Schöne Lernerfahrungen einer Studentin, die den lösungsfokussierten Ansatz zum ersten Mal in einem Change-Projekt anwendet.

Schöne Lernerfahrungen einer Studentin, die den lösungsfokussierten Ansatz zum ersten Mal in einem Change-Projekt anwendet. Und es zeigt sich wieder „It’s simple, but not easy!“: Es lohnt sich sehr die einfachen lösungsfokussierten Grundsätze anzuwenden und in der Umsetzung ist dies gar nicht so einfach!

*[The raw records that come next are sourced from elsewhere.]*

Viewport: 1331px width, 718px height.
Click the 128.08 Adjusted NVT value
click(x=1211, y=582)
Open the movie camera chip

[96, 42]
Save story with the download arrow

„The SF process was difficult – I found that when discussing current conditions I often wanted to focus on the past! – but effective. Sticking to the agenda of focusing on the current conditions, future conditions, strengths, scaling, and commitment levels at each client meeting was the hardest part. Learning to listen and guide the conversation by using the right language was challenging but efficient in continuing the process. One thing I need to focus on in order to further develop is making sure I use affirmative language, and ensure that topics and themes are discussed are actionable terms. I gained a lot of confidence by learning something completely new!

Und hier die ganze Geschichte erzählt von David E. Weber:

„Hello. This semester (January to May 2015) I worked with a fourth-year student named Sara on a directed individual study (D.I.S.) project. This kind of project involves a professor working one-to-one with a student in order for the student to learn, often experientially, what he or she would not necessarily learn in the classroom.

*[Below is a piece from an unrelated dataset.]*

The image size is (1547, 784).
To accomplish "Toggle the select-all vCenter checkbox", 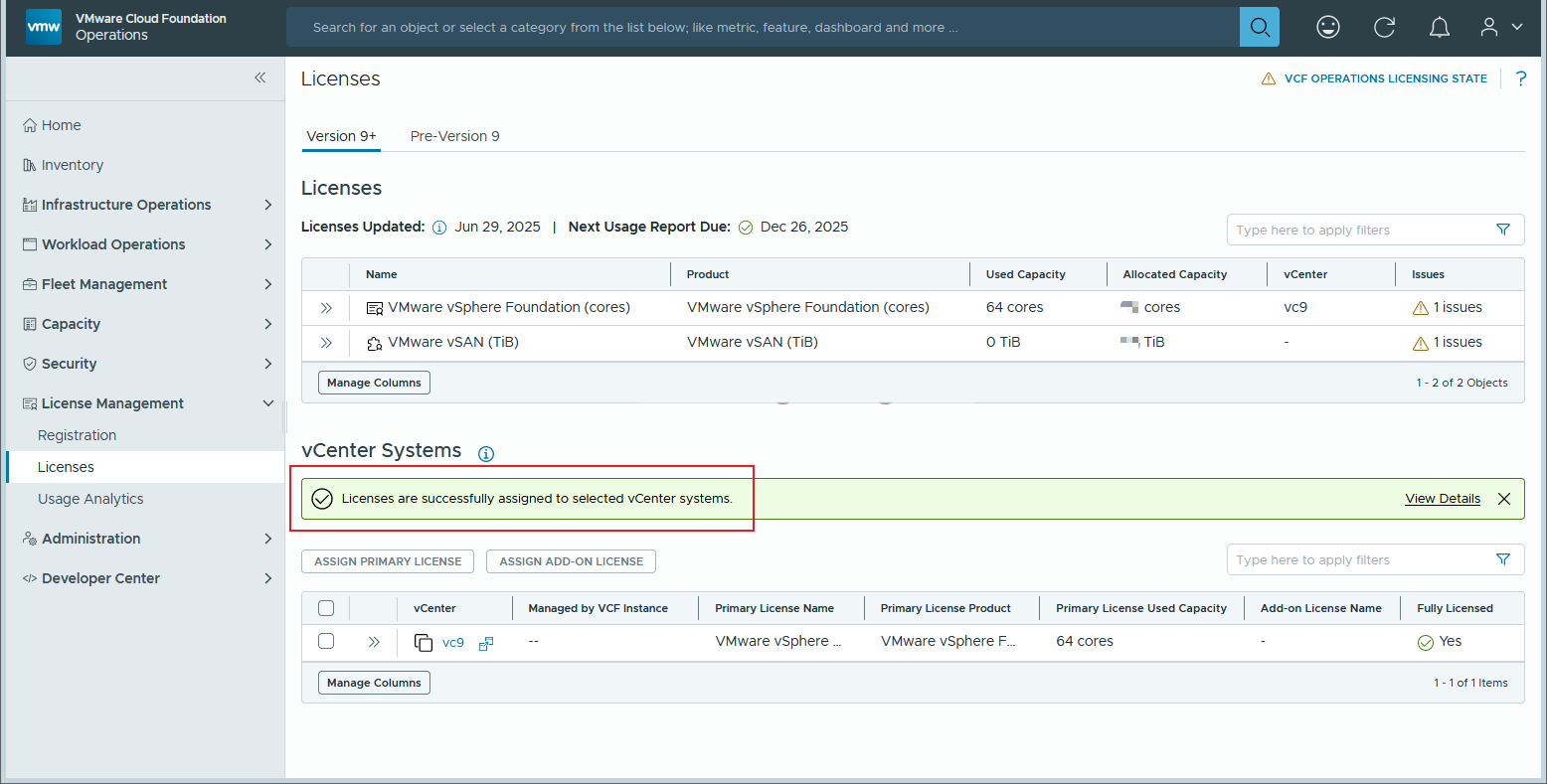I will [326, 608].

Sara spent 16 weeks with me last semester (August to December 2014) as one of 16 students enrolled in an organizational communication module. Over a period of several days, I taught the basic „pieces of the puzzle“ for taking an SF approach to facilitating change. More than any other student, Sara wanted to try out and amplify, expand and extend those basic skills. So she arranged for a D.I.S. this semester, and arranged to serve as a solutions-focus consultant with a local church that was facing some challenges revolving around change.

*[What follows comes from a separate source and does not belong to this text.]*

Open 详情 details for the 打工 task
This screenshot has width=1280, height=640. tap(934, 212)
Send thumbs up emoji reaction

Sara and I would meet once a week. I would coach her on learning a certain set of steps that she would then, a day or two later, perform during a meeting with members of the client organization (primarily working with the pastor of the church). At our next session, we would debrief her experience, and then I would coach her in learning the next set of steps. And so it went.

Sara completed the four-month consulting project about a week ago. Today she submitted to me a project report, several pages long. From that report, I would like to share the following paragraph, in which Sara reflects on her hands-on experience learning and working with SF tools:

„Doing this D.I.S. has been one of the best learning experiences I have ever had. It was a great opportunity to learn a process and then be able to practice it. I discovered that I really enjoyed consulting even though it was a lot different than I thought it would be. The SF process was difficult–I found that when discussing current conditions I often wanted to focus on the past!–but effective. Sticking to the agenda of focusing on the current conditions, future conditions, strengths, scaling, and commitment levels at each client meeting was the hardest part. Learning to listen and guide the conversation by using the right language was challenging but efficient in continuing the process. One thing I need to focus on in order to further develop is making sure I use affirmative language, and ensure that topics and themes are discussed are actionable terms. I gained a lot of confidence by learning something completely new!“

Thanks to all of YOU for inspiring me to work with Sara in this project. Sara did all the work, however; I never met the client, or even talked with organizational personnel on the phone.

David W.“

David E. Weber, Ph.D.
Associate Professor,
Communication Studies
U of North Carolina Wilmington
601 South College Road
Wilmington NC 28403 U.S.A.
Tel. (direct line) 01.910.962.3396
Email: weberd@uncw.edu

Danke, lieber David, dass wir deinen Beitrag hier abdrucken und zeigen können, dass es sich lohnt, lösungsfokussiert zu arbeiten!